The railroad also laid tracks to accommodate coal trains bound for the Pacific Northwest. The 2010s were explosive years for coal exports from Montana and Wyoming, beginning with the development of the Signal Peak Mine, which was built primarily for exports and connected to the Southern Line by a 35-mile rail spur from long.

Coal mines like Spring Creek and Decker have been expanded for sale to countries in the Asia-Pacific region, with the coal passing through Westshore Terminal in British Columbia. At its peak, Montana shipped about 40 million tons of coal annually. All of this coal came from the southern part of the state into BNSF territory and passed through MRL’s service area on its way to the port.

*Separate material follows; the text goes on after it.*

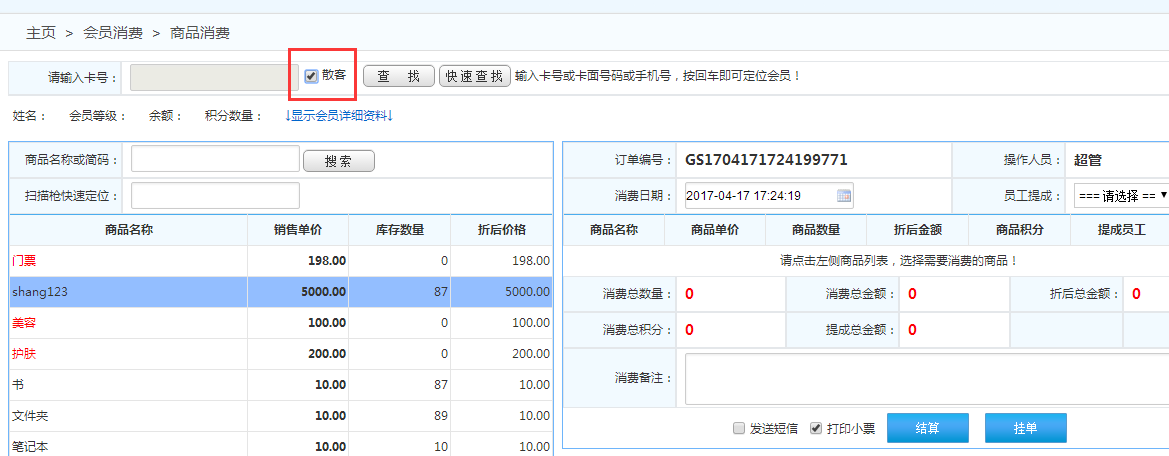Viewport: 1169px width, 456px height.
Task: Click the 扫描枪快速定位 scanner input field
Action: point(215,196)
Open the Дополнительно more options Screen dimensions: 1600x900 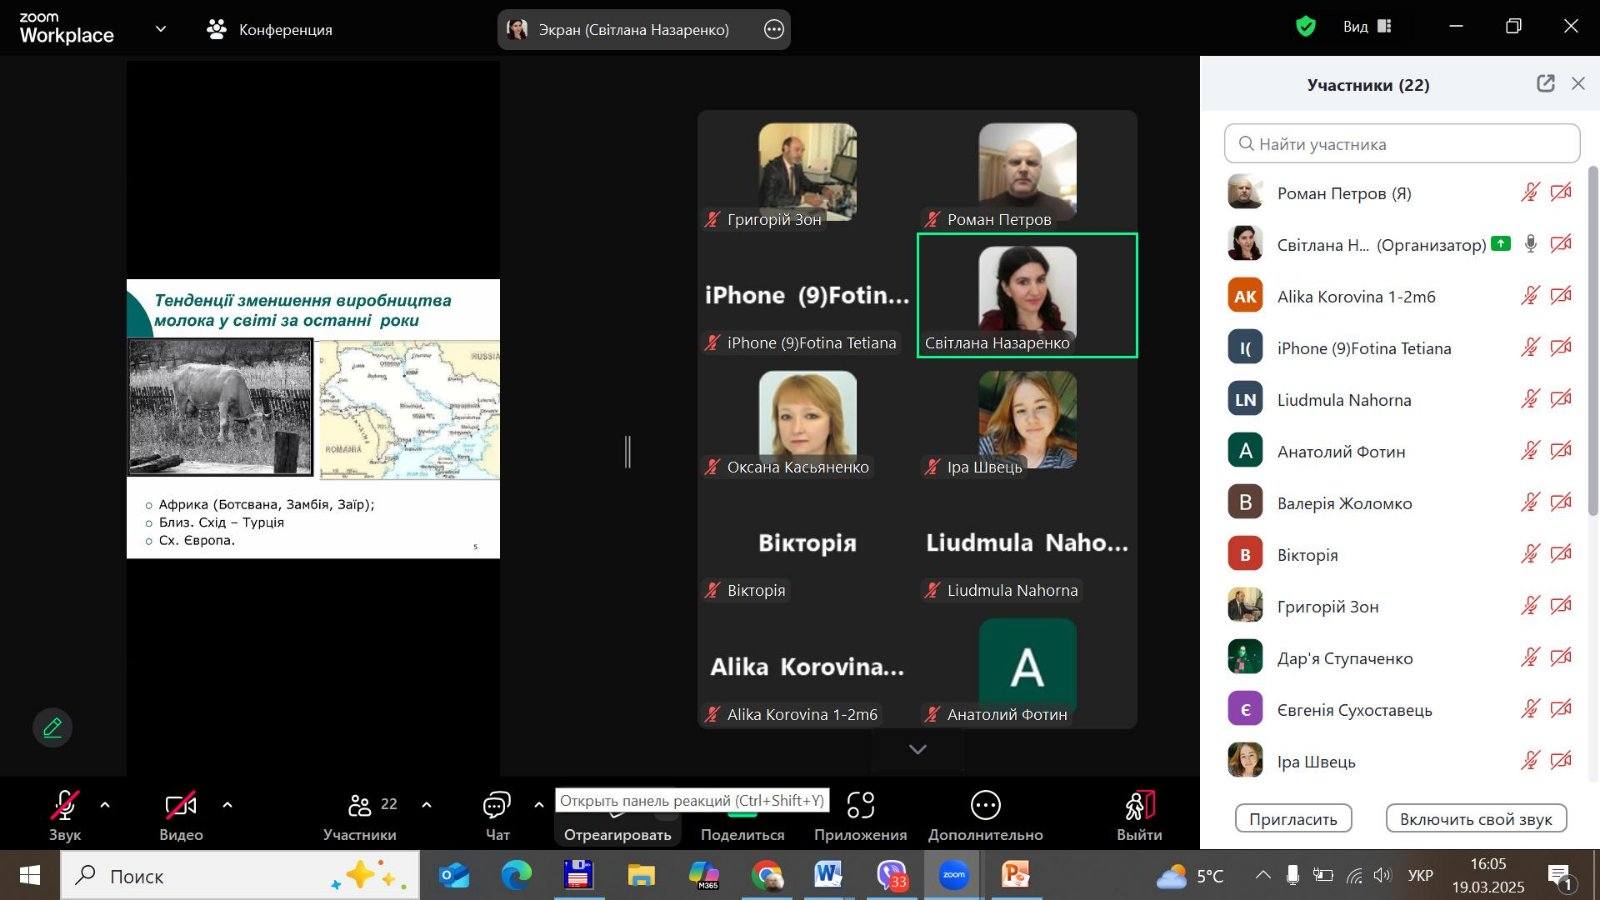985,806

There’s a saying that “it’s hard to stop a train”, but Steven Read says it’s harder to run a train once it’s been dumped. The President of Global Coal Sales Group manages shipments of coal from the Signal Peak mine to customers in the Asia-Pacific region.

Signal Peak, Montana’s only underground coal mine, is about 35 miles north of Billings. The company has its own 35-mile track connected to the BNSF South Route. On the mine side, there is a rail loop long enough to accommodate a mile-long train. Coal cars crawl through the loop at about three-quarters of a mile an hour, each passing under a chute for refilling.